If Rielly could be legitimately expected by the deadline (February 24) to be out for the rest of the season — so there would need to be a real setback in his condition — the Leafs could likely use his $5 million in cap space to add a player, secure in the knowledge that Rielly wasn’t going to be back until after the salary cap was no longer a concern. In other words, no shenanigans would have to be needed to keep Rielly on LTIR, and it would all need to look plausible as well as be plausible.

Remember, that’s still LTIR pool space, so it’s dollar for dollar on a player. Chicago had to add some aging players on lower cap hits because of that problem, and the Leafs would still be less able than the Lightning to add expensive players en masse in a giddy run for the cup. That was the Lightining, by the way, Chicago beat in 2015 in the final.

Defencemen Aren’t Free

But you still have to pay for Sparky the Amazing Unicorn 1LD. (It’s been a long time since we’ve been fantasy trading for lefties, and I assume no one would object to a deliriously good rightie either.)

The asset pool is pretty shallow for the Leafs. They have their second-round draft pick, the Columbus third-round pick and two fourth-round picks for this year along with six in the final two rounds. They have the full set of their own picks in 2021 and 2022, but no extras.

Their surplus players and prospects don’t amount to a long list, but they would likely be willing to move out one of Andreas Johnsson or Kasperi Kapanen for the right deal. But it would need to be a good deal, not a desperation deal because before we get imagining a cup run with a brand new defenceman of quality, and a magically healed Morgan Rielly, as well as Jake Muzzin bouncing back fast from his busted foot at age 30... we need to actually make the playoffs first.

And the Leafs are currently one point up on the Panthers — you know, the team that thumped them in the game where Rielly busted his foot?

What About a More Modest Approach?

Pierre LeBrun suggested a more realistic trade that is cap hit out, cap hit in. He immediately suggested Kapanen, of course, but there are other options there where a player for player deal could bring in someone at least better than most of the defenders left on the roster. Not the famous “Jeremy Bracco and a third” for whoever you want deal, but not something that needs a first-rounder to pull off either.

There is no rush, even though the Leafs proved that making a trade well before the deadline is better than a last minute deal with Jake Muzzin. This time, the Leafs need to know their position before they commit assets. And they also need to know the capabilities of Rasmus Sandin and Timothy Liljegren. Now more than ever, that needs to be fact not conjecture.

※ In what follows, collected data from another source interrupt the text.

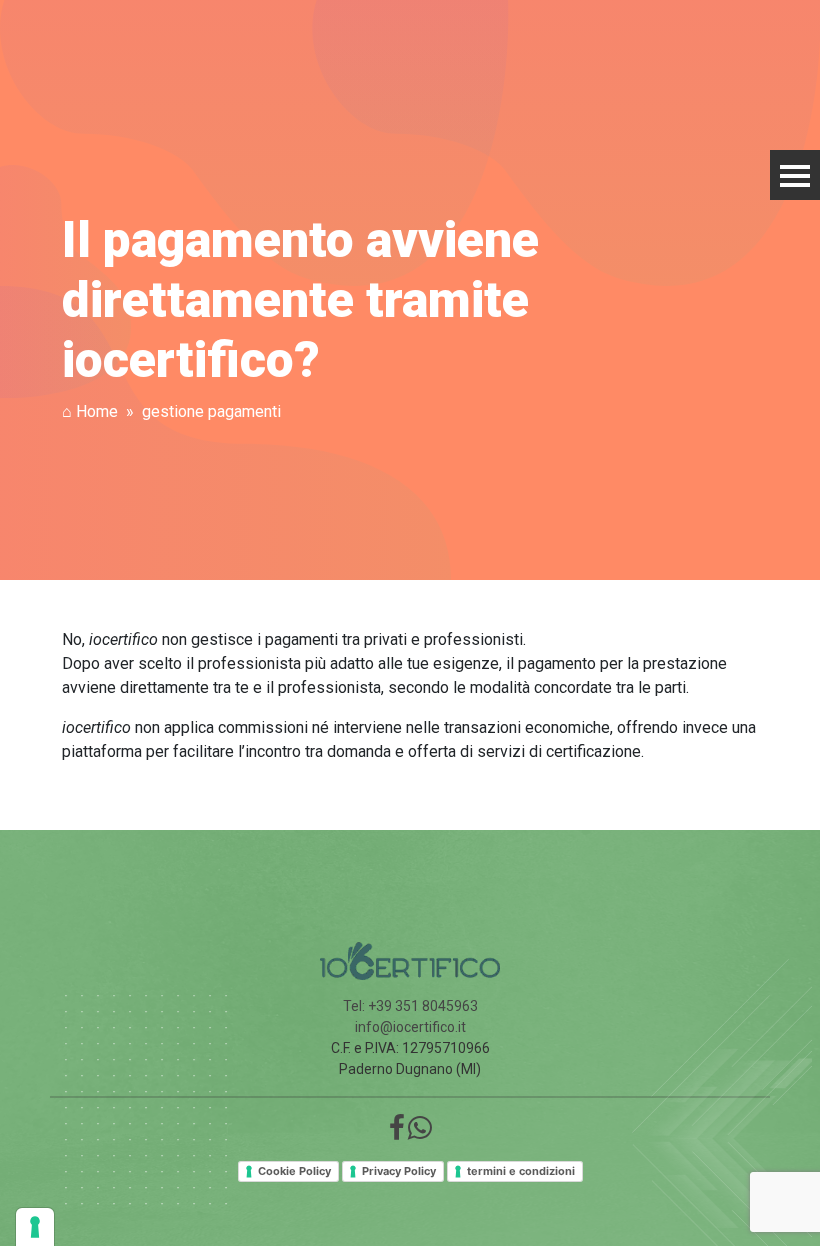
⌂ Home (90, 411)
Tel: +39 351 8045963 (410, 1006)
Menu (795, 175)
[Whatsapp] (420, 1133)
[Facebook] (397, 1133)
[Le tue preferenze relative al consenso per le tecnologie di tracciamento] (35, 1227)
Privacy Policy (399, 1171)
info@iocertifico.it (410, 1027)
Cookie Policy (294, 1171)
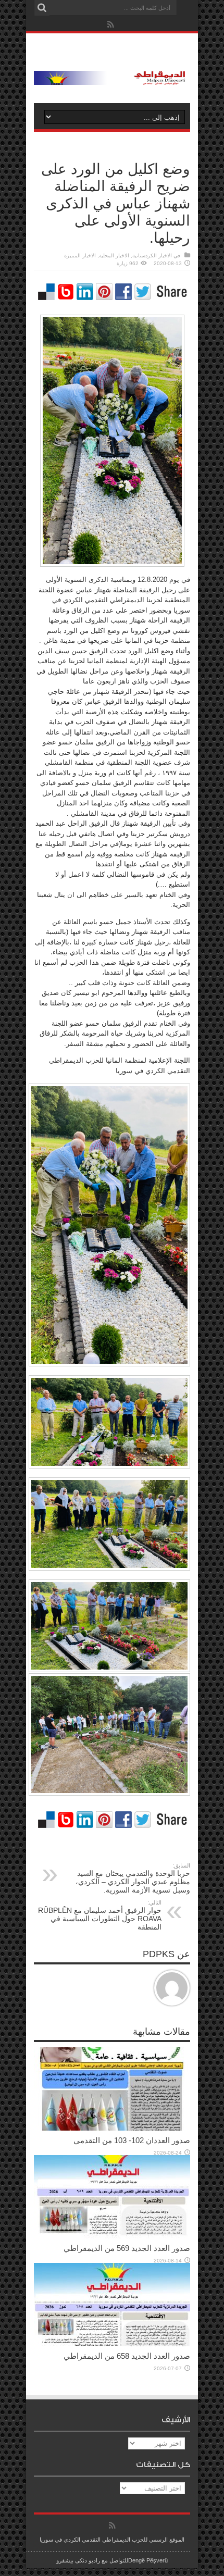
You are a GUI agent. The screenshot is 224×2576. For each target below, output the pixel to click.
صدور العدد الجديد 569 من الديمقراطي (127, 2248)
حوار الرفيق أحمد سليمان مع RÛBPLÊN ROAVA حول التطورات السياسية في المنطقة (99, 1915)
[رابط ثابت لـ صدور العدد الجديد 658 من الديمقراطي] (112, 2344)
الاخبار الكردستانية (152, 255)
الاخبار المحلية (114, 255)
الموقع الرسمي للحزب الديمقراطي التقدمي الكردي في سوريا (112, 2539)
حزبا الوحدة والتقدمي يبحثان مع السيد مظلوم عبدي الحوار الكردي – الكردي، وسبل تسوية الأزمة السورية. (133, 1878)
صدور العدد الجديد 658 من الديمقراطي (127, 2355)
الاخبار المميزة (80, 255)
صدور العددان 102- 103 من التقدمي (131, 2140)
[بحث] (41, 8)
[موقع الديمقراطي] (112, 77)
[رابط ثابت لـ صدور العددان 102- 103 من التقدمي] (112, 2128)
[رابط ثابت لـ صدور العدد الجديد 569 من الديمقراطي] (112, 2236)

There are three games before the bye week, and then another 10 before mid-February. That’s all the game action the Leafs are going to get to assess Sandin, Muzzin’s state of recovery and to get a better handle on Rielly’s real return date.

That’s when they can look at their asset pool, and see what that amazing collection of sixth- and seventh-round picks and a few low-level prospects can get them.

If nothing else, at least no one has to worry about a cap crunch until the last few weeks of the season, but the chances of their being a new $5 million dollar man on the Leafs blueline in February are very slim.